Exercise details: With the pictures left out, restate exactly the part below that opens with the line containing "Where should I" and closes with the line containing "Click the wp-config.php file path text".

╭─ Task data

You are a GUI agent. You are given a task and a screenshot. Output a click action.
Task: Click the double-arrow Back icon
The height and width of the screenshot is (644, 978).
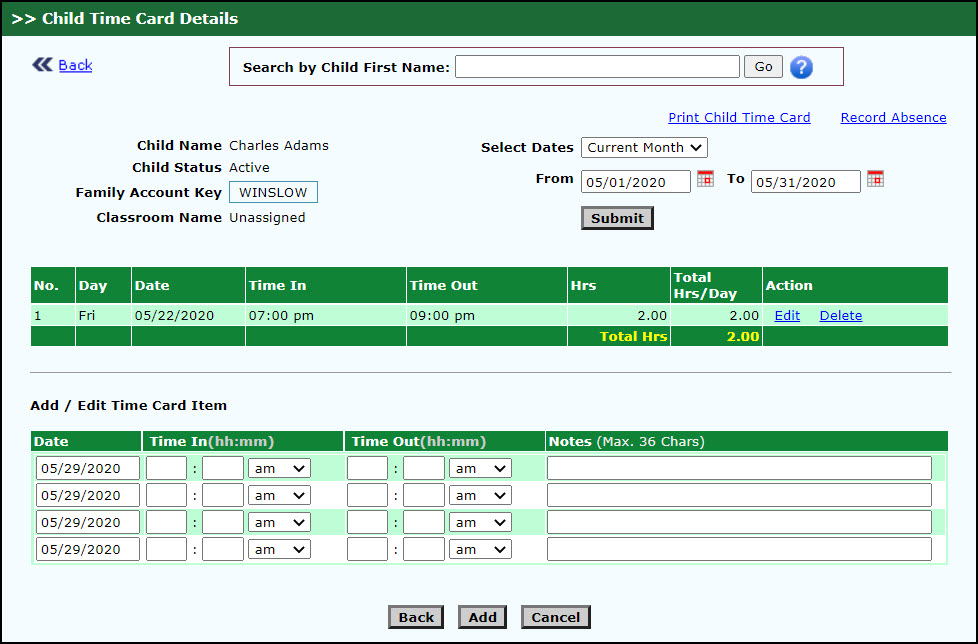tap(42, 65)
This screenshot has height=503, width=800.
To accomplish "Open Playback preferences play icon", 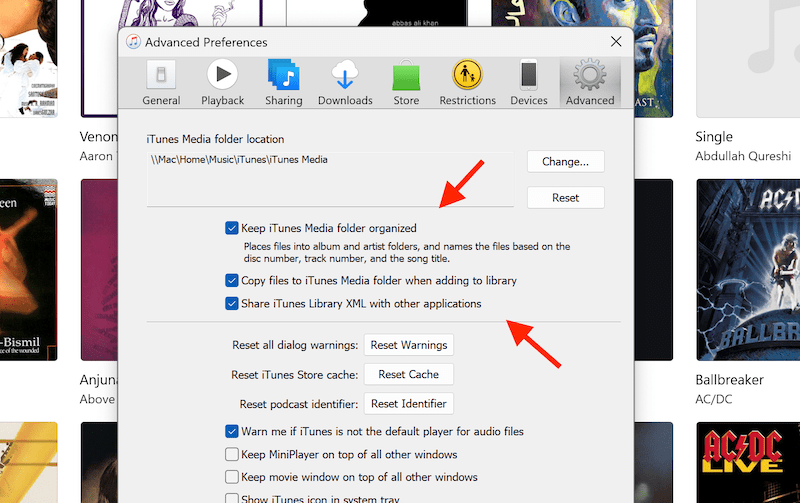I will (x=222, y=77).
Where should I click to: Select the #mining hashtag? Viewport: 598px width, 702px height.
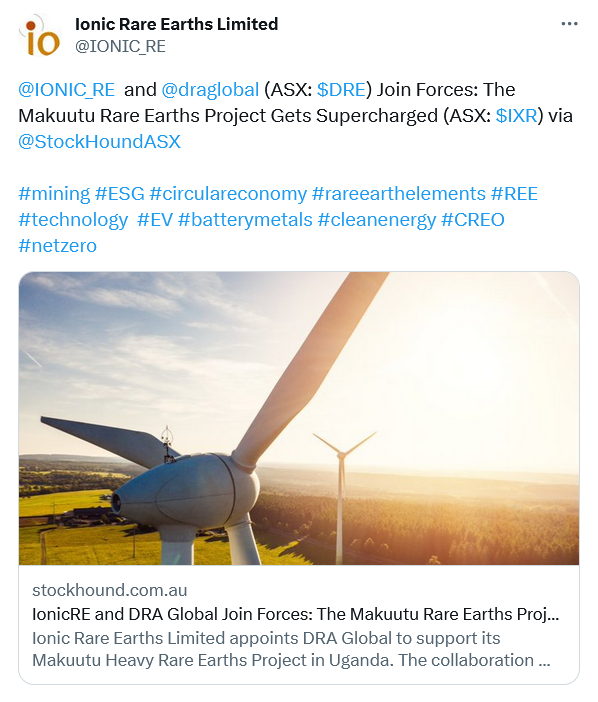tap(54, 194)
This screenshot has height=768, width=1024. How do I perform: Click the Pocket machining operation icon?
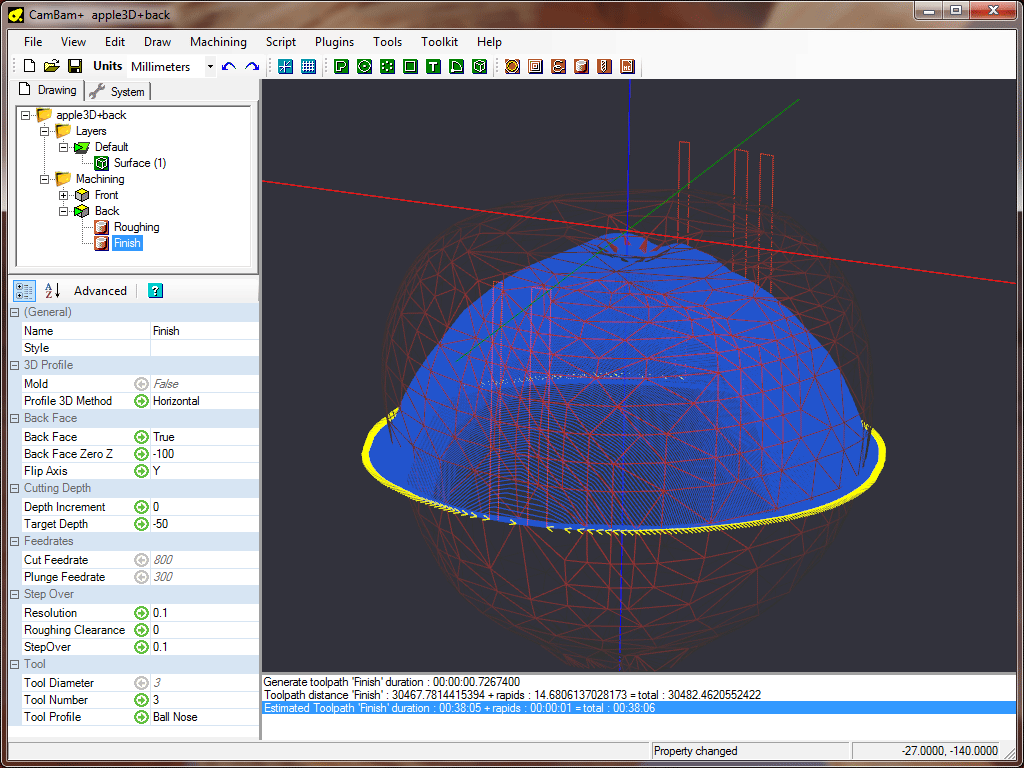click(535, 66)
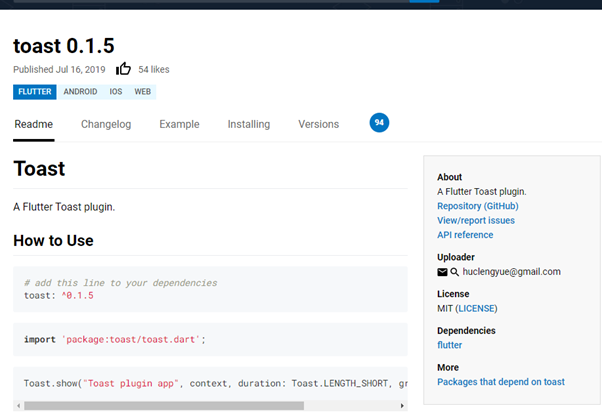
Task: Open the API reference link
Action: point(465,235)
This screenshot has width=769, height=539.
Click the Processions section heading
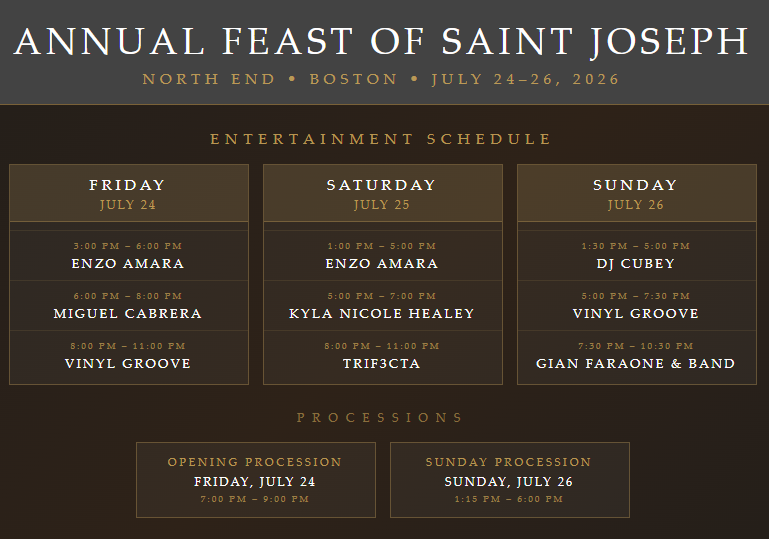pos(380,418)
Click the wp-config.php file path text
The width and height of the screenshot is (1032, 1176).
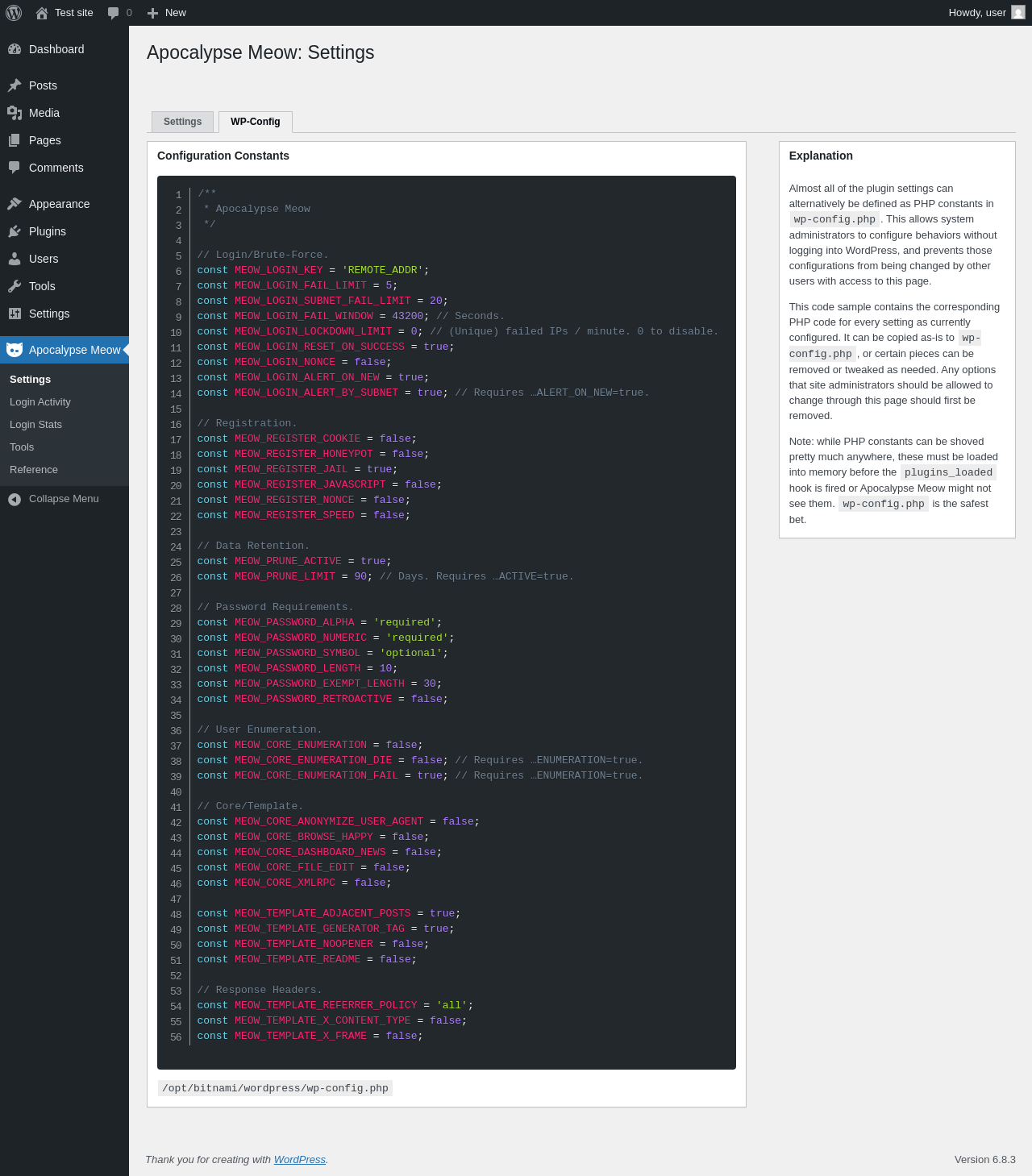click(x=275, y=1088)
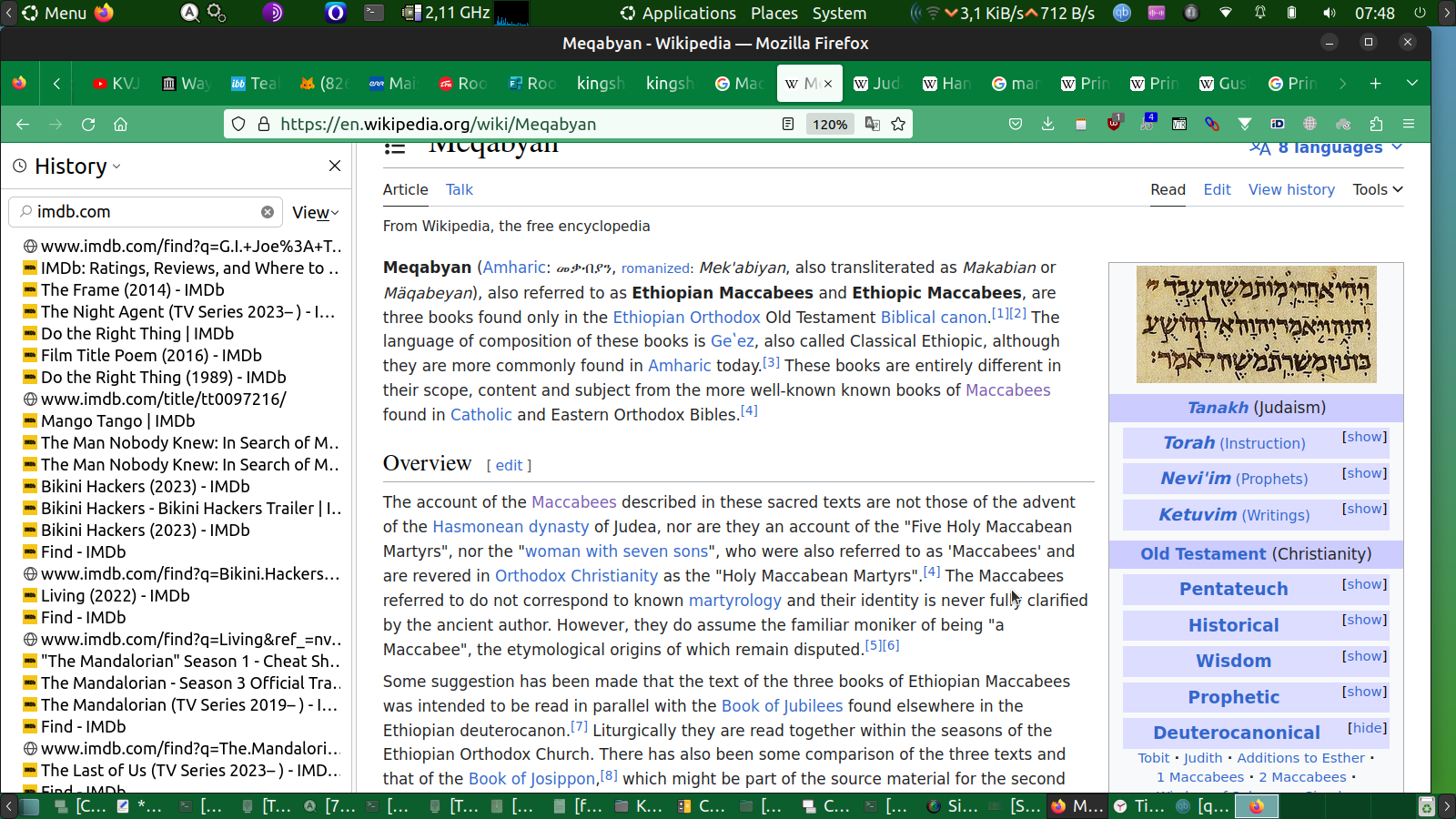Toggle Reader View in the address bar
The image size is (1456, 819).
click(788, 125)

╰─

Exercise answer:
Where should I click to: Select the #mining hashtag? Viewport: 598px width, 702px height.
tap(54, 194)
This screenshot has height=768, width=1024. How do I perform: Click the Pocket machining operation icon?
click(535, 66)
Task: Open the API reference link
Action: point(465,235)
This screenshot has width=769, height=539.
Click the Processions section heading
pos(380,418)
Click the wp-config.php file path text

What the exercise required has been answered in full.